When I read the title to this book, I have to admit, I was curious. So, upon the offer to read and review this book for Kregal Publications, I was intrigued. How, indeed, does Jesus empower women? I mean, yeah, He surrounded Himself with women and offered them equal compassion and mercy in a world that, otherwise, objectified or ignored them.
But, this is the 21st Century. Aren't women liberated enough? Well, Danielle Strickland would contend that, no, we aren't. In regard to the Church, we still have a long way to go, baby.
She confronts the mentality of girls being princesses, desiring to grow up, get married and have children. You have to check out this quote...
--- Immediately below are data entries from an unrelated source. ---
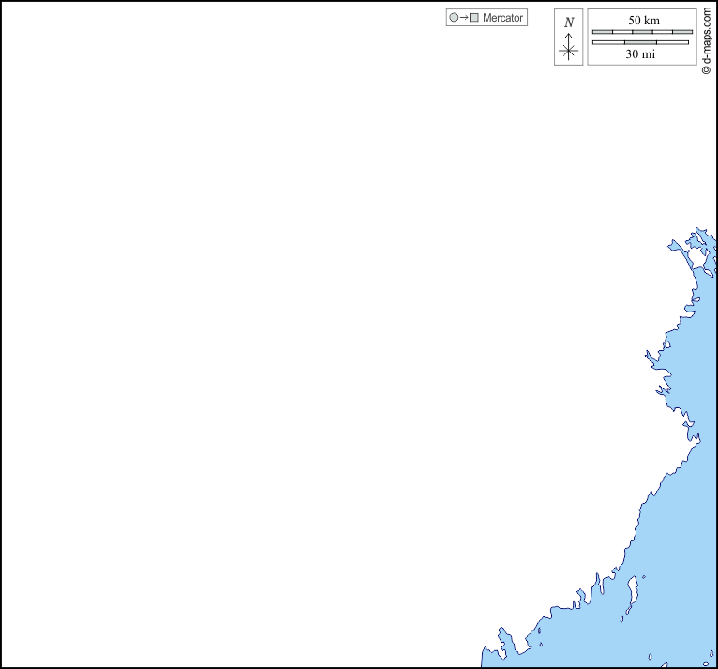Click the small island at bottom right corner
This screenshot has width=718, height=669.
(x=711, y=654)
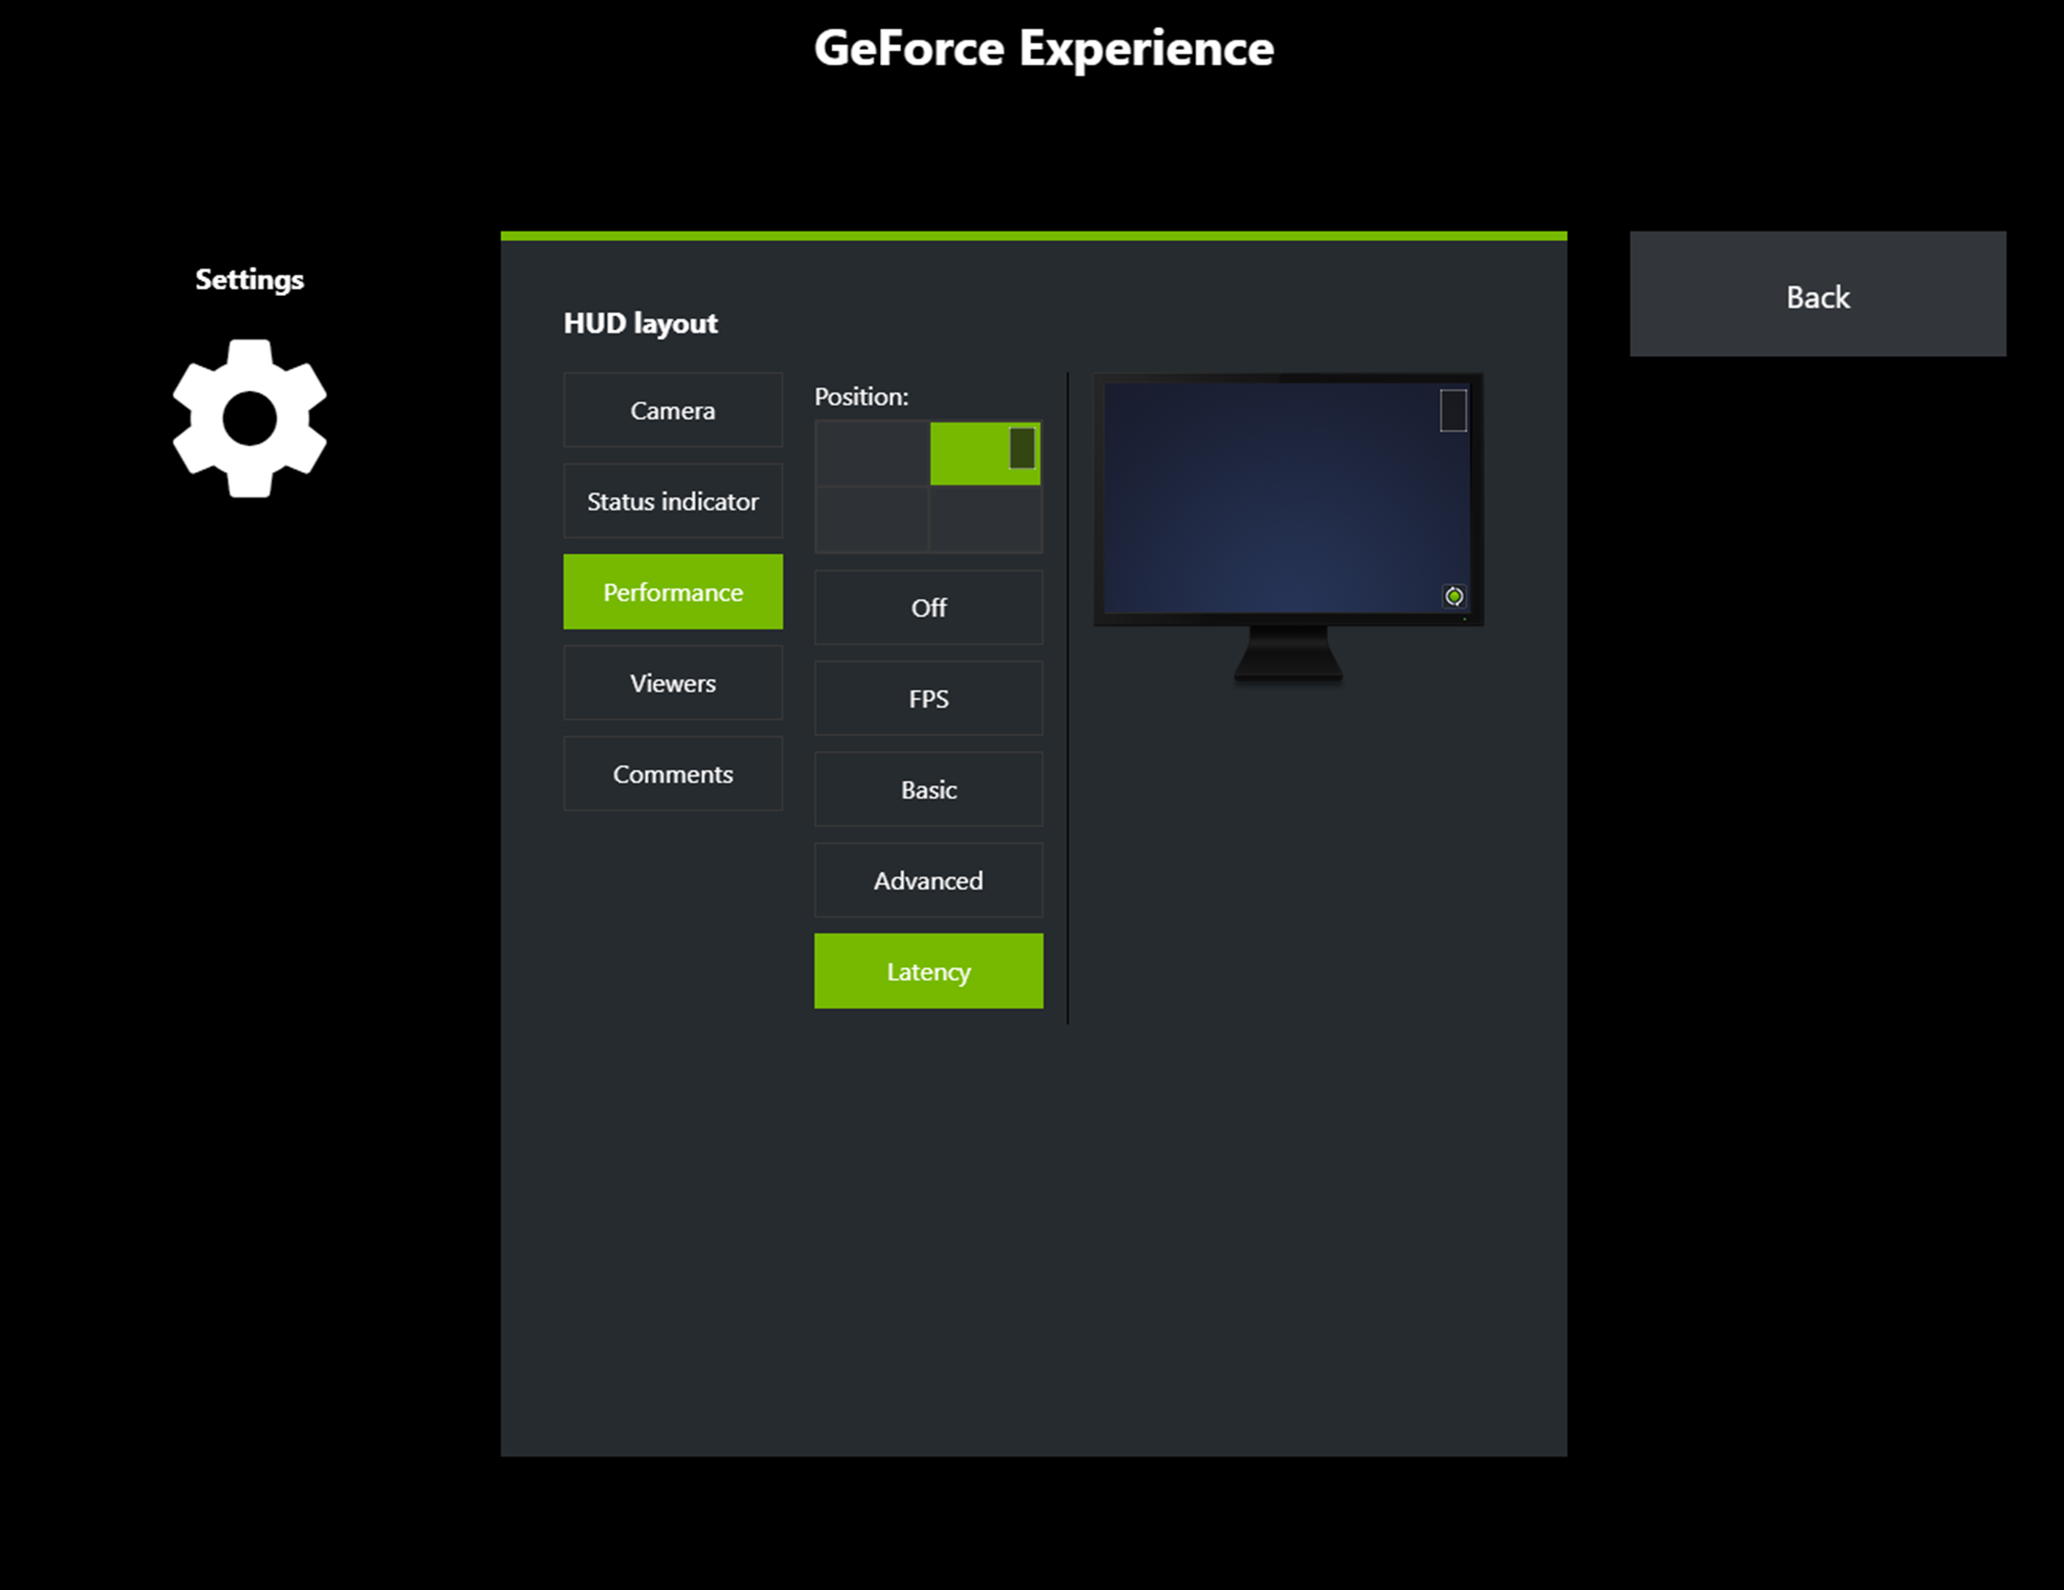Open the Camera HUD category
The width and height of the screenshot is (2064, 1590).
(672, 410)
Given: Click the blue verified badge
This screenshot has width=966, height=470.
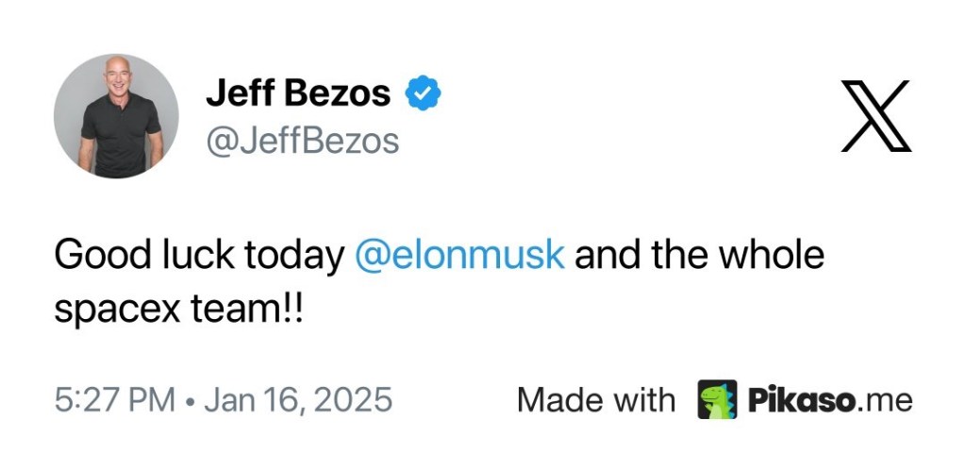Looking at the screenshot, I should coord(424,92).
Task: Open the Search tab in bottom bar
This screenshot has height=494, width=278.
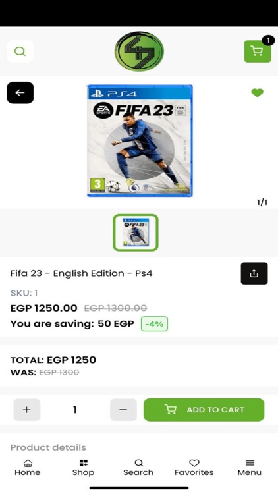Action: pos(138,468)
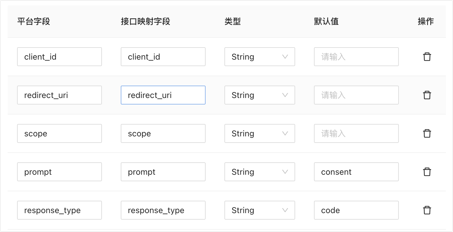Select the redirect_uri platform field input
This screenshot has height=232, width=453.
[59, 95]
"The popular Christian concept of a 'good woman' is someone extremely feminine, sensitive, good-looking, and submissive to a handsome husband who keeps his promises. Lovely -- if you live in Disneyland." (pg. 20)
And that's in the first chapter.
Chapter after chapter discusses the issues of the objectification of women, inequality in the world and the Church, how women are uniquely made, how the Scriptures speak of us and that Jesus is our Liberator. One chapter is titled "Jesus the Feminist"...no getting huffy. It's a great chapter about how Jesus included women in His ministry on earth (it's a fact) and the beautiful reality that women, too, are made in the image of God.
I found that Strickland dealt with this potentially volatile discussion with intelligence (this woman knows her Bible...and even discusses word studies to explain the translation), grace (she never once bashes men...not once) and joy (she's all about celebrating the liberation that this truth can bring).
On a personal level, she forced me to ask questions of my past. Have I ever felt "less than" in the Church because of my gender? Regrettably, yes, I have. Many times. As a former "Children's Director" (I couldn't be a pastor because I am female), I have encountered much discrimination. From being called "honey" to being left out of important meetings and decisions to having my physical appearance "called out" (issues of size)...all of it made me feel that my ministry had less importance because of my gender. This isn't of God.
I look forward to reading this book again. It is so packed full of ideas and thing to contemplate that one reading didn't quite "do it" for me.
I highly recommend this book. It's great to Bible college students who are heading into the ministry (of all kinds). Wonderful for church staffs that are interested in including women in ministry (and, for that matter, church staffs that are NOT interested in including women in ministry). Important for women who are called to serving the Lord...it is encouraging that there is a place for us to serve other than the kitchen or nursery (not to say those are unimportant ministries).
Look for this book. It's a good one.